Configuration parameters make your evaluator reusable with different settings across monitors. For example, a content check evaluator might accept a keywords parameter so different monitors can check for different terms.

  1. Expand the Config Params section.
  2. Click Add Parameter.
  3. For each parameter, configure:
    • Key: a Python identifier (e.g., min_words, required_format)
    • Type: string, integer, float, boolean, array, or enum
    • Description: shown to users when configuring the evaluator in a monitor
    • Default value: used when not overridden
    • Constraints: min/max for numbers, allowed values for enum types

In Code evaluators, parameters appear as keyword arguments in the function signature (e.g., threshold: float = 0.5). In LLM-Judge evaluators, parameters are available as {key} placeholders in your prompt template (e.g., {domain}).

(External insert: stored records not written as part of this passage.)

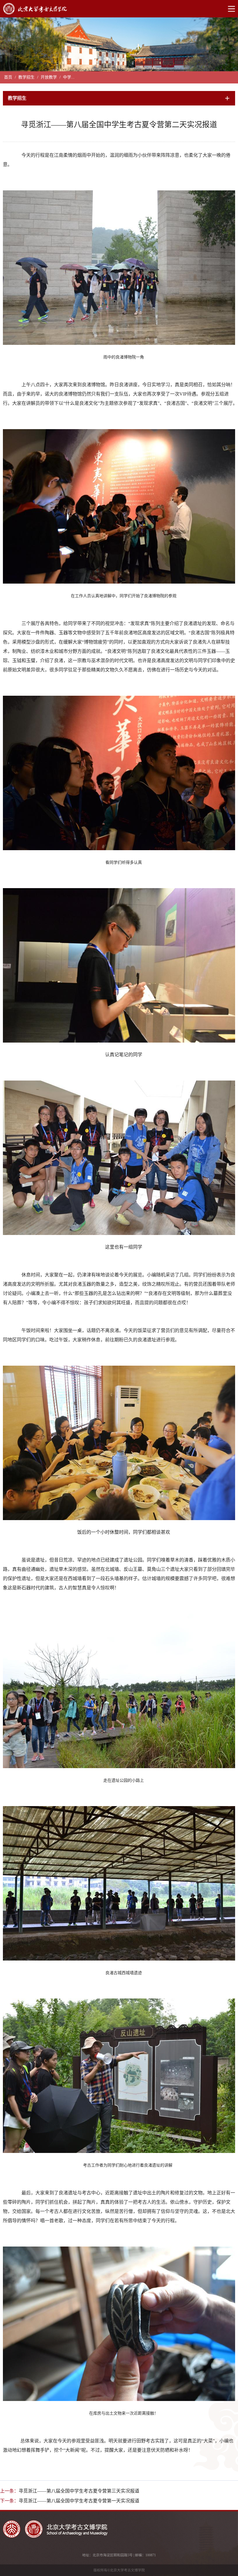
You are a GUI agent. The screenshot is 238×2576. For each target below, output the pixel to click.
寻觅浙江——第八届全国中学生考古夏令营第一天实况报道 (79, 2500)
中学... (69, 77)
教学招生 (26, 77)
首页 (8, 77)
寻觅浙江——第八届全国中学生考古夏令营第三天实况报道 (79, 2490)
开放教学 (49, 77)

Step 6: Add Tags and Create​

  1. Optionally add Tags to categorize your evaluator (e.g., format, domain-specific, compliance).
  2. Review your configuration.
  3. Click Create Evaluator.

Your evaluator appears in the evaluators list and can be selected when creating or editing monitors.


Use Custom Evaluators in a Monitor​

Once created, custom evaluators appear in the evaluator selection grid alongside built-in evaluators when creating or editing a monitor.

  • Code evaluators are tagged with code
  • LLM judge evaluators are tagged with llm-judge
  • Your custom tags are also displayed on the evaluator cards

Select and configure custom evaluators the same way as built-in evaluators. Set parameter values, choose the LLM model (for LLM judges), and add them to the monitor.


Edit and Delete Custom Evaluators​

Edit​

Click an evaluator in the evaluators list to open it for editing. You can update:

  • Display name and description
  • Source code or prompt template
  • Configuration parameter schema
  • Tags

The identifier and evaluation level cannot be changed after creation.

Delete​

Click the delete icon on an evaluator in the list. Deletion is a soft delete. The evaluator is removed from the list, but existing monitor results referencing it are preserved.

info

A custom evaluator cannot be deleted while it is referenced by an active monitor. Remove the evaluator from all monitors before deleting it.